[Stored data]

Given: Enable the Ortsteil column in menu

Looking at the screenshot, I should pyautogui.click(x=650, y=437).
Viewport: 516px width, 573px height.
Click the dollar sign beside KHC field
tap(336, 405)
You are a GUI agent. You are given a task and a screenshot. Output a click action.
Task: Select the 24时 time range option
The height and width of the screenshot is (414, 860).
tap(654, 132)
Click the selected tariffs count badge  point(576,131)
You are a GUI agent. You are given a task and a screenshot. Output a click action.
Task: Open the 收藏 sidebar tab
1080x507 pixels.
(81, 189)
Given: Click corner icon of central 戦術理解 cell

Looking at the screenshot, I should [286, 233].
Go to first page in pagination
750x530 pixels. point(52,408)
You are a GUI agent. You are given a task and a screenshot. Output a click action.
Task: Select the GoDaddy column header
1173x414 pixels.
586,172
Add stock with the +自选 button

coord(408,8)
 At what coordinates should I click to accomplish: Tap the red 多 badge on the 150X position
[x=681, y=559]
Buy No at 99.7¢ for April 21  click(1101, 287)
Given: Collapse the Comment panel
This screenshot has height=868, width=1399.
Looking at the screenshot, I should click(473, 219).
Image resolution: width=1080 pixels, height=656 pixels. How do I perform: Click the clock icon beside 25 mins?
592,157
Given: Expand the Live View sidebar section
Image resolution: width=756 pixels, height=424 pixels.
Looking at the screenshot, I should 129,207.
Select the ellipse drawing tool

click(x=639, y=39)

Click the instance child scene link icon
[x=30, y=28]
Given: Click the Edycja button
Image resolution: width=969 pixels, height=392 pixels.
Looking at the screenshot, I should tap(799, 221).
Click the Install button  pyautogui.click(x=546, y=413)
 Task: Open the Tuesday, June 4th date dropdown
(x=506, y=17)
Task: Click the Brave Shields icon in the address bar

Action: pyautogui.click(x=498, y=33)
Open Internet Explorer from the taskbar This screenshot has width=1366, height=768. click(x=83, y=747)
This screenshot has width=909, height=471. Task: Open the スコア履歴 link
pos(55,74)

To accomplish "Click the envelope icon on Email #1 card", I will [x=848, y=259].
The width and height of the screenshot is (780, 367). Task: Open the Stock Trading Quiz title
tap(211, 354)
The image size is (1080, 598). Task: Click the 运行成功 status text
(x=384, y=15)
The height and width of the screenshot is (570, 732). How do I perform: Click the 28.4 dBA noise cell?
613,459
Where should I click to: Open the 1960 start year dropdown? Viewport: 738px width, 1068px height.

> _About this exercise_: Write out word for word only the lines from the start of the entries down to the line with "Task: Select the 24时 time range option", please, including both ends.

> _Answer box_:
Given: Enable the Ortsteil column in menu

Looking at the screenshot, I should pyautogui.click(x=650, y=437).
Viewport: 516px width, 573px height.
Click the dollar sign beside KHC field
tap(336, 405)
You are a GUI agent. You are given a task and a screenshot. Output a click action.
Task: Select the 24时 time range option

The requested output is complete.